A diverse set of motives drives the persecution. In much of the Middle East and parts of Africa, it’s Islamic radicalism; in India, it’s Hindu fundamentalism; in China and North Korea, it’s police states protecting their hegemony, and in Latin America, it’s often vested interests threatened by Christians standing up for peace and justice. The Globe, in a series that launches today, will report back from all those fronts in this unholy war.
If there were a Nobel Prize for enduring misery, Nabil Soliman would be an awfully compelling candidate.
Two years ago, the 54-year-old Egyptian Christian was a security guard in his small Upper Egyptian village of Nazlet El Badraman, where his family had lived for generations.

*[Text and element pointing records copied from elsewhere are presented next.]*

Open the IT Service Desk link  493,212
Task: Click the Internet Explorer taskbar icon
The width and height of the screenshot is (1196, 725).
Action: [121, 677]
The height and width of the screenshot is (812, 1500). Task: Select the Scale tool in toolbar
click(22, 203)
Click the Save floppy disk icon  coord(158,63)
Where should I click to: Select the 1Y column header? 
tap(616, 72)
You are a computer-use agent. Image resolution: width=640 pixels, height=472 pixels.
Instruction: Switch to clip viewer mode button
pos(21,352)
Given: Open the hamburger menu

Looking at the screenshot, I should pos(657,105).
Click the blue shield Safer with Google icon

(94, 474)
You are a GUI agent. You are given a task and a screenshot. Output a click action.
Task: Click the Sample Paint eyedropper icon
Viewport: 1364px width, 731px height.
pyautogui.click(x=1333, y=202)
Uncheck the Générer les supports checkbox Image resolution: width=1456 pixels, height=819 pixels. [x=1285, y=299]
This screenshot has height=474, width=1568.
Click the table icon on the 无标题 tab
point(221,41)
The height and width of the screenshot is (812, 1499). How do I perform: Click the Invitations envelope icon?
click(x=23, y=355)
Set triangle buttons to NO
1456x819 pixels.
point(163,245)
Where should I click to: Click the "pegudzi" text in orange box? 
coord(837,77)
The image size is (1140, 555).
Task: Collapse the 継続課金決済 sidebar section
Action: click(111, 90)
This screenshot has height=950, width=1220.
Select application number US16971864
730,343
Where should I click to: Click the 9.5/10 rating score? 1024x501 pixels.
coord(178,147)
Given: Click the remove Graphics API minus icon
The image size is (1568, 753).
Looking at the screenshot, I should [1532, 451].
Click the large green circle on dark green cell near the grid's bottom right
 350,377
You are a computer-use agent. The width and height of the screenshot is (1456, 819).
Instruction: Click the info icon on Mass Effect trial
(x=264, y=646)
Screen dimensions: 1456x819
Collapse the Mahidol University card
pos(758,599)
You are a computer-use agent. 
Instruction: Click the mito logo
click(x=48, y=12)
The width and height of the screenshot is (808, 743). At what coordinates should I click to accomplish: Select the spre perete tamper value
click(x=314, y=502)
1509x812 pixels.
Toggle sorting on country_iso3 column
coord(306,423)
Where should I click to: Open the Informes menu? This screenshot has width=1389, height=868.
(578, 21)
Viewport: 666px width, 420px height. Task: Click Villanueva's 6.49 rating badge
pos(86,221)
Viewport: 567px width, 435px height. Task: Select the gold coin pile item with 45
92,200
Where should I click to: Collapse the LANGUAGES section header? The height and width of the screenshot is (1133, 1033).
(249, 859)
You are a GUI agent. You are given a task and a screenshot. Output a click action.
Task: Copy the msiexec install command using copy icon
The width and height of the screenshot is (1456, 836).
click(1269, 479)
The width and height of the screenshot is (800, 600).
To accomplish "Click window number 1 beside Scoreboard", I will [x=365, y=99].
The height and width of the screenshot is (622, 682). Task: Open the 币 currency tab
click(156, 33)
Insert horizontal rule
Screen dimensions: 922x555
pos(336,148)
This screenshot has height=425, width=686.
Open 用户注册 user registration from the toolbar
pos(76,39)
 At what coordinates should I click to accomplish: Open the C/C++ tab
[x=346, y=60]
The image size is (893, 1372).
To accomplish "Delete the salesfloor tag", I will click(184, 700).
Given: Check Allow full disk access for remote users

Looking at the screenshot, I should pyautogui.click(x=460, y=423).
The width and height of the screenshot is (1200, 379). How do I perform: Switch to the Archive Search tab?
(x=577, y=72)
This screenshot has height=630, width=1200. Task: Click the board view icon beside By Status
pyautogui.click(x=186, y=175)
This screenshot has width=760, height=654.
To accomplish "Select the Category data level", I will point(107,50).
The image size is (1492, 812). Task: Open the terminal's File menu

Though hardly rich, he and his wife Sabah, along with their six children and five grandchildren, were comfortable and proud of Nabil for being the lone Christian in town to hold such a position of trust.
Then, the sky fell in.
In November 2013, Islamic radicals in his village went on a violent rampage, angry over the removal of Muslim Brotherhood leader Mohamed Morsi as the country’s president. Christians, who represent roughly 10 percent of Egypt’s population, made convenient targets.
Soliman’s was among the first homes to be torched. Rather than restraining the mob, town police instead arrested Soliman, and, as they hauled him away to the station house, invited bystanders to beat him.
He and his family were forced to flee the village or be killed. Soliman lost his job, his pension, and his home. His family survives today in a stifling Cairo flat, living on a share of the meager income two of his sons generate selling second-hand clothes in the streets. He can’t afford the rent, or even to buy the medicines he needs to stave off his hepatitis C, a deadly disease brutally common in Egypt.
Understandably, Soliman is full of questions about his fate and his future. But none of them is “why.”
“This is all because we’re Christians,” he said in an interview this summer. “There is no other reason.”
Such stories and much worse are depressingly easy to collect, in Egypt, across the Middle East, and elsewhere around the world. Religious persecution is increasingly Christian persecution, here and globally. Pope Francis said in July 2014 that “there are more martyrs in the Church today than in the first centuries,” and empirical evidence bears him out.
In 2013, Christians were harassed either by the government or social groups in 102 of 198 countries included in a Pew Research Center study, the highest tally for any religious group. An earlier study by other researchers reported a 309 percent jump in attacks on Christians in Africa, Asia, and the Middle East.